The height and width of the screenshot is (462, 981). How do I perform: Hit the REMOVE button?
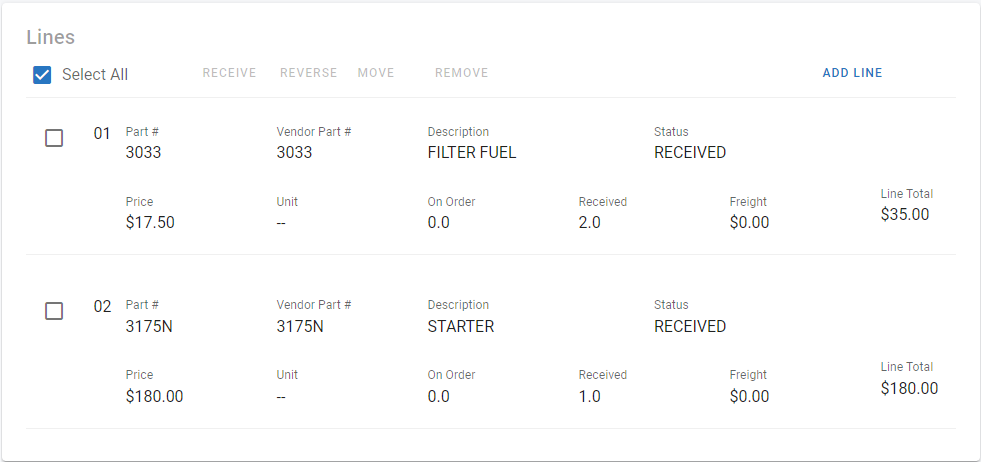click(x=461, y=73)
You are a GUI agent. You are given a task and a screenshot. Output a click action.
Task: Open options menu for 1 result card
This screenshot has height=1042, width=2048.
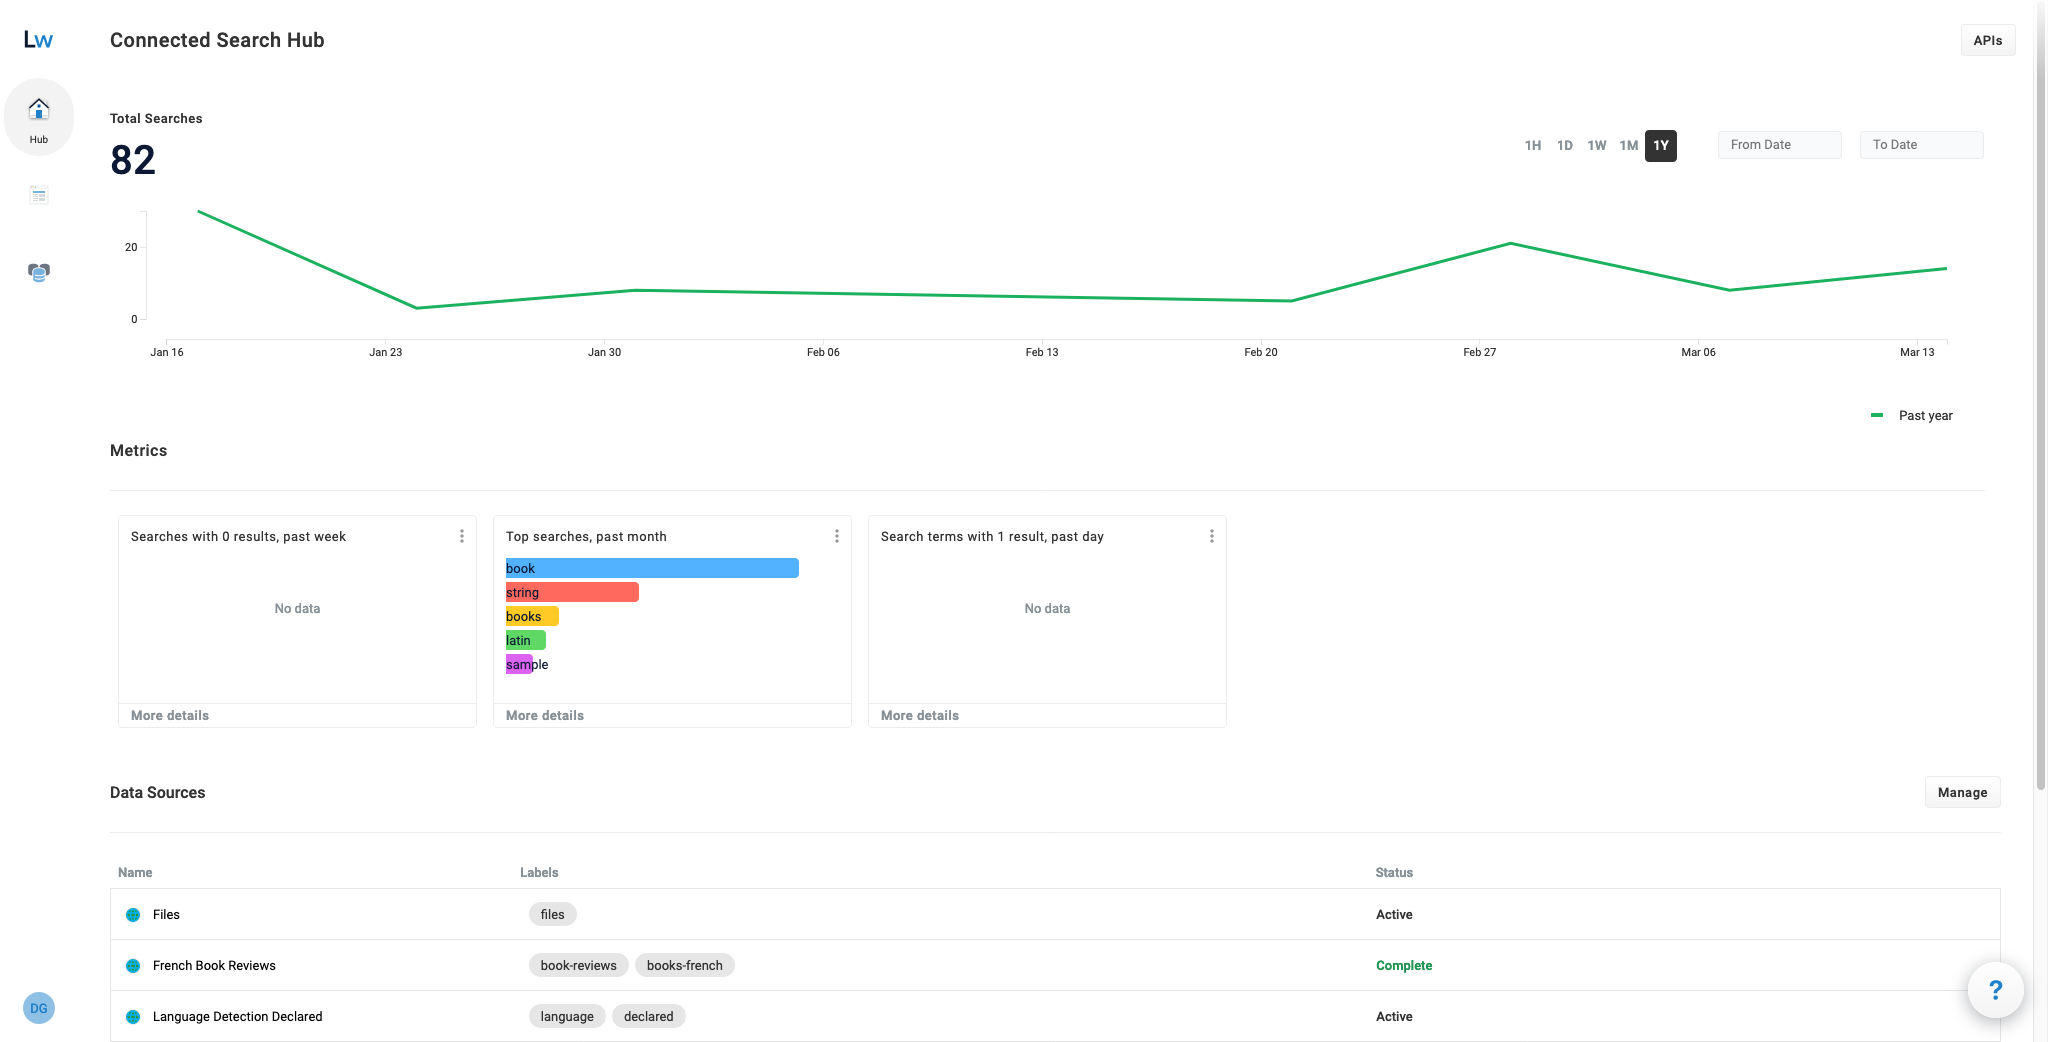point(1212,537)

=-=-=-=-=

Given instruction -
Render everything from the line containing "You are a GUI" down to the end of the entries as a Markdown table with the columns Row and Line, giving each line a number and skipping any blank lines. Leave the pictures out.

Exercise answer -
| Row | Line |
|---|---|
| 1 | You are a GUI agent. You are given a task and a screenshot. Output a click action. |
| 2 | Task: Open options menu for 1 result card |
| 3 | This screenshot has height=1042, width=2048. |
| 4 | point(1212,537) |